I'm going to need a raise just to afford my property taxes. Due to property reappraisals taxes in Ohio are expected to go up from 25% - 75%.
don't they have a law that prevents such gross valuations? hell, even backwards Oklahoma has one.
 
In this brutal housing market, you'll need to make $115K to buy the typical US home.
(HousingWire by Sarah Marx). A homebuyer must earn $114,627 to afford the median-priced U.S. home, up 15% ($15,285) from a year ago and up more than 50% since the start of the pandemic in early 2022, per Redfin. The last two years of soaring mortgage rates and rising home prices have brought the fastest erosion in housing market affordability in modern history, and it's hurt first-time homebuyers the most.

A homebuyer must earn $114,627 to afford the median-priced U.S. home, up 15% ($15,285) from a year ago and up more than 50% since the start of the pandemic in early 2022. That's the highest annual income necessary to afford a home on record. Meanwhile, wages have only increased by 5% since 2022. To conduct this analysis, Redfin compared median monthly mortgage payments for homebuyers in August 2023 and August 2022.

* **Excerpted records**
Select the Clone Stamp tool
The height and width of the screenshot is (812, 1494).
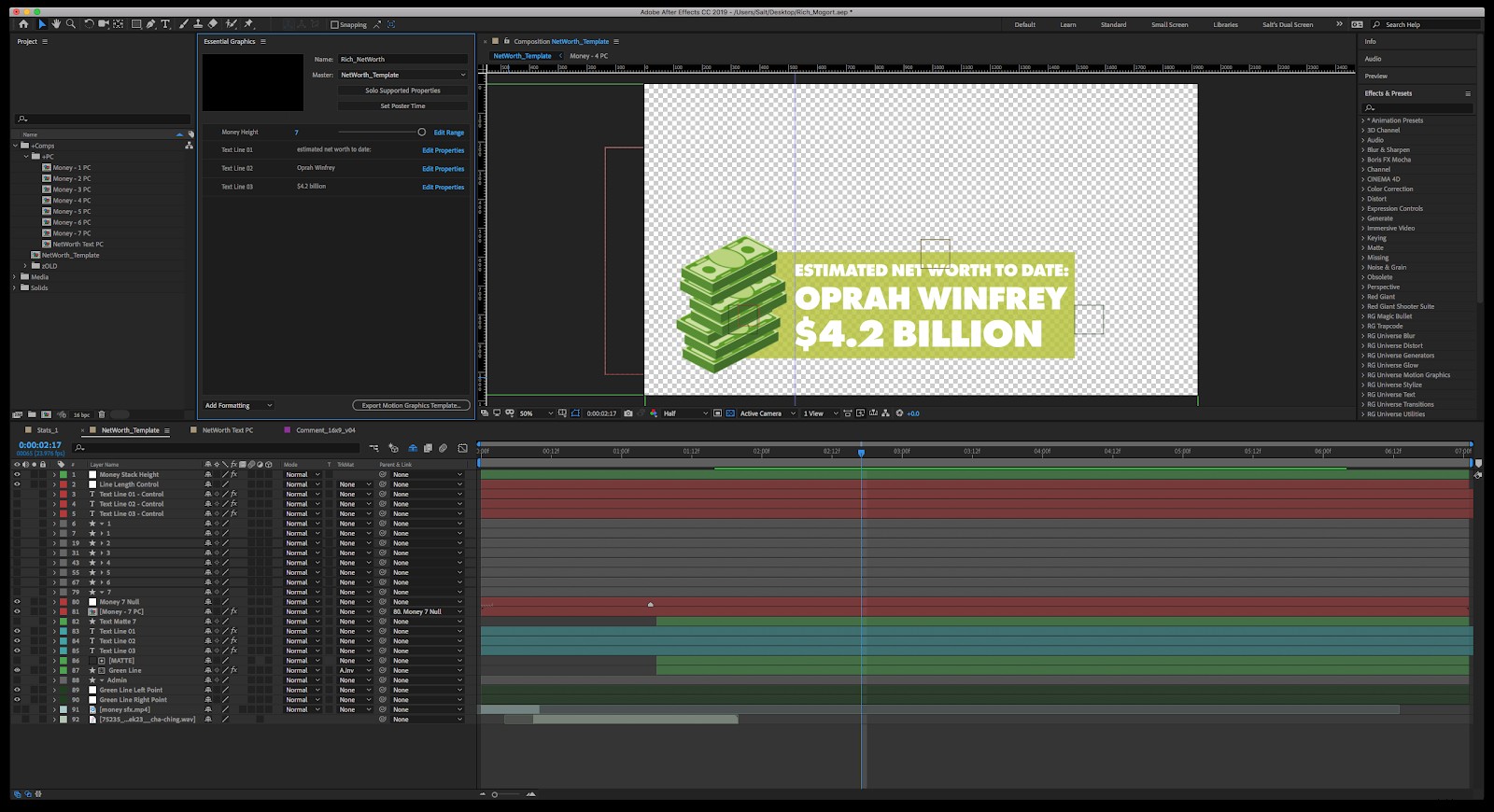(x=198, y=24)
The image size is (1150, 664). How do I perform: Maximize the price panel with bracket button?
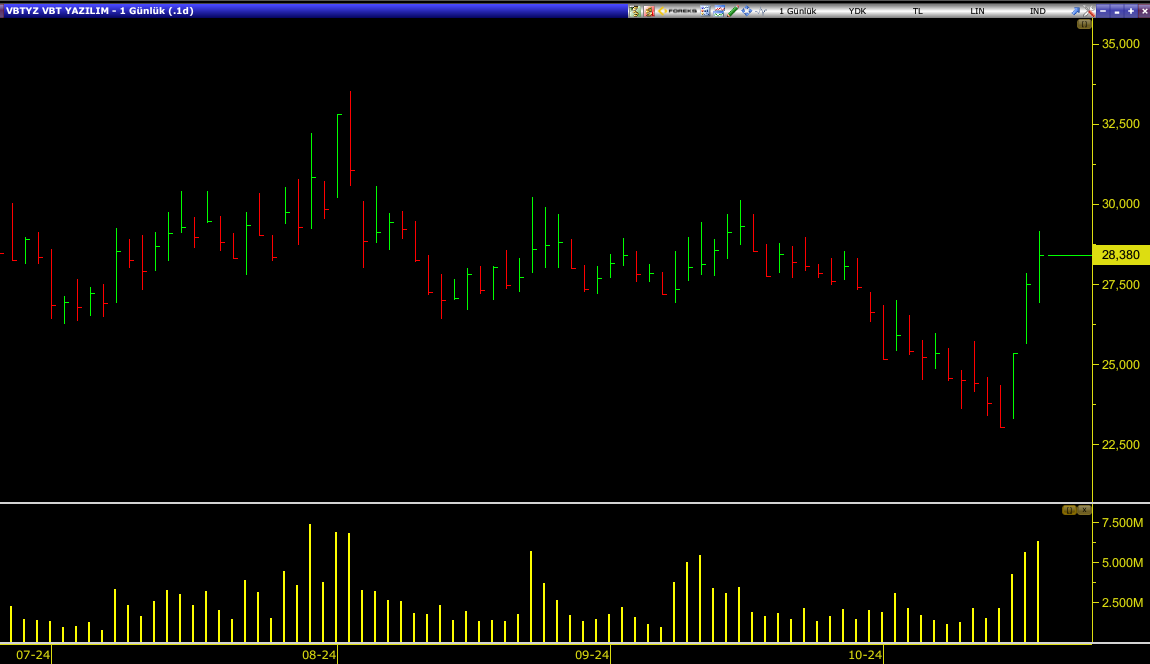1084,24
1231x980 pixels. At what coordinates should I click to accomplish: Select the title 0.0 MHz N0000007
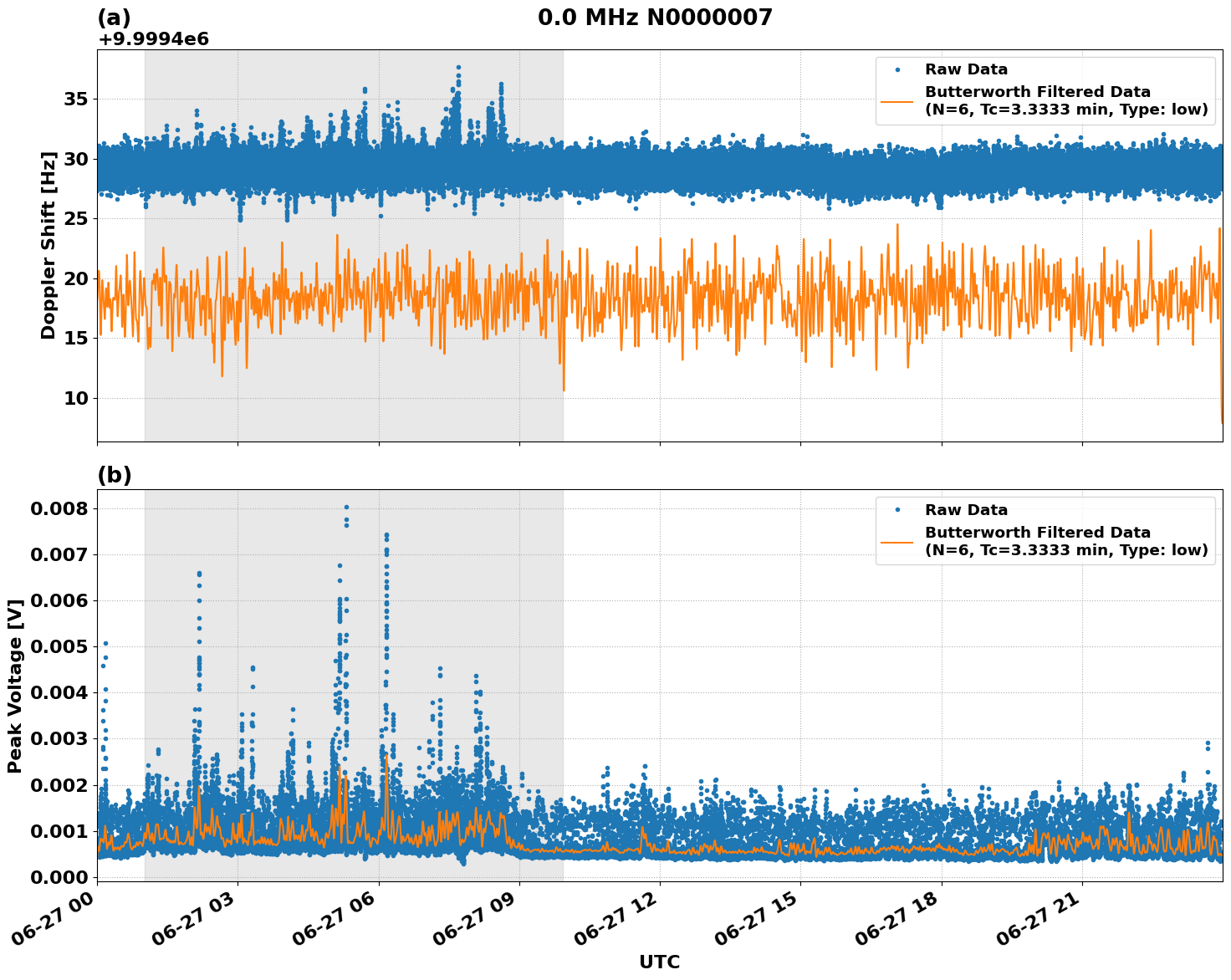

* **Tasks to perform**
• a. According to the housing affordability text, which two months did Redfin compare median monthly mortgage payments for?
• b. Write the next part of the housing affordability text, picking up after its final sentence.

* **Task-by-task outputs**
• a. August 2023 and August 2022.

• b.
On Thursday, 30-year fixed-rate mortgage rates crossed the 8% threshold, according to Mortgage News Daily. In March 2022, the 30-year fixed-rate mortgage averaged 3.56%. Meanwhile, the median price for a U.S. home was $420,000 in August, up 3% compared to August 2022. At the start of the pandemic, the median sales price was $260,062.

In the latest September existing home sales report, the median price remained 2.8% higher than in September 2022. On a month-to-month basis, the payment for the average U.S. buyer hovers around $2,866, an all-time high according to Redfin. Of course, high mortgage rates and home prices don't harm all-cash buyers and move-up buyers as greatly.
I'm going to need a raise just to afford my property taxes. Due to property reappraisals taxes in Ohio are expected to go up from 25% - 75%.
don't they have a law that prevents such gross valuations? hell, even backwards Oklahoma has one.
There is no law. This is going to really hit the retired and elderly that own their homes and are on a fixed income.
 
Appraisal value really isn't the full story. Is the municipality increasing the tax levy? If not, then your taxes may not go up at all, even if the appraisal is +50% because everyone else's appraisal also went up 50%. In 2021 the city increased my appraisal by 30%, my taxes went up 4.8% or 150 bucks. That wasn't too far off the norm, and they went down the following year.
 
Appraisal value really isn't the full story. Is the municipality increasing the tax levy? If not, then your taxes may not go up at all, even if the appraisal is +50% because everyone else's appraisal also went up 50%. In 2021 the city increased my appraisal by 30%, my taxes went up 4.8% or 150 bucks. That wasn't too far off the norm, and they went down the following year.
The levies have not changed so we won't know for sure how much the tax will go up until the calculation comes out in December or January. The county auditors are telling everyone to be prepared for increases.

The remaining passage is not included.